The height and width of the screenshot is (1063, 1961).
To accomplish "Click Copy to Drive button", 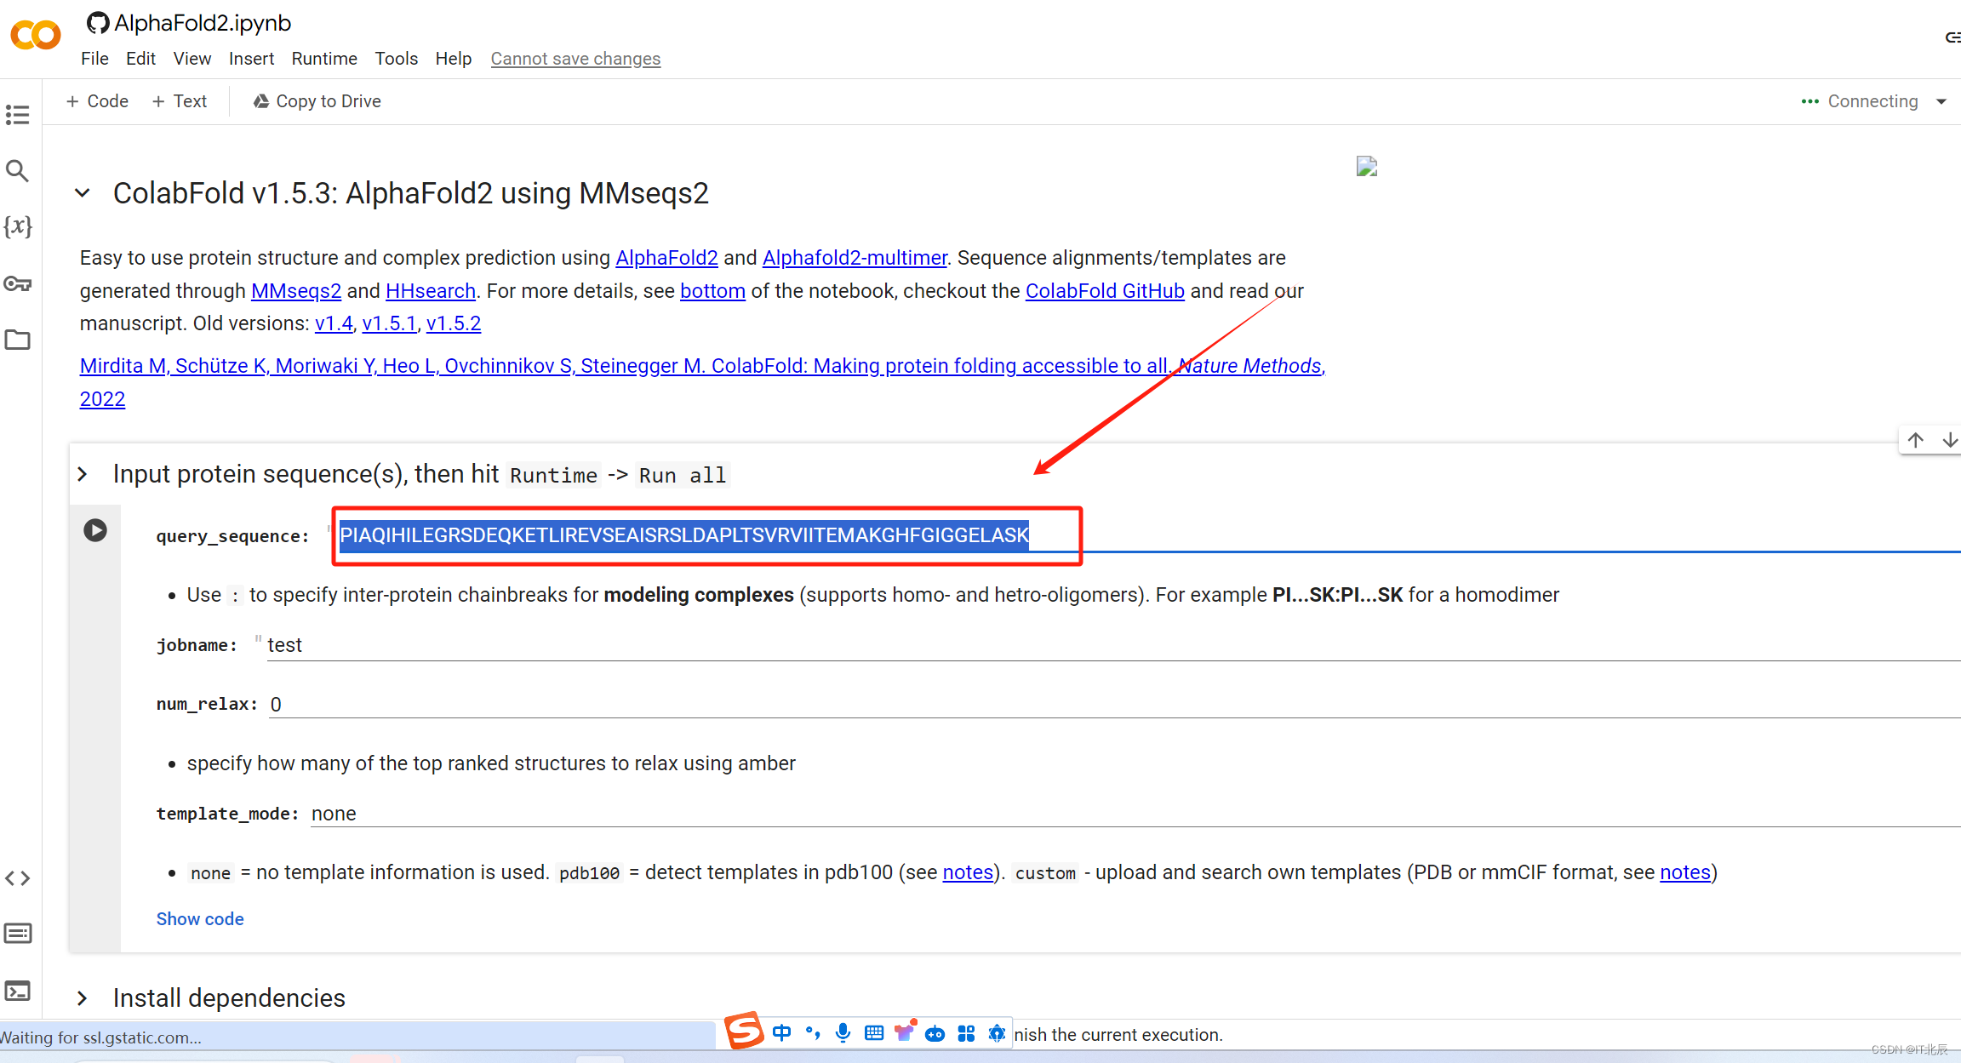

--*--

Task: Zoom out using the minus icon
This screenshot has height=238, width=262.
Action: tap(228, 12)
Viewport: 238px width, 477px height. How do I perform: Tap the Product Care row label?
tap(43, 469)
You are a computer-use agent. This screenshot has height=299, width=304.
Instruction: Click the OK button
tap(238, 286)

--*--

ACTIVITY >>
Beginning with the line above that contains "The height and" and ending with the line that contains "Copy to Drive", quote each line exactly, keeping out the pictures.

PROBLEM SOLUTION >>
The height and width of the screenshot is (1063, 1961).
To accomplish "Click Copy to Drive button", 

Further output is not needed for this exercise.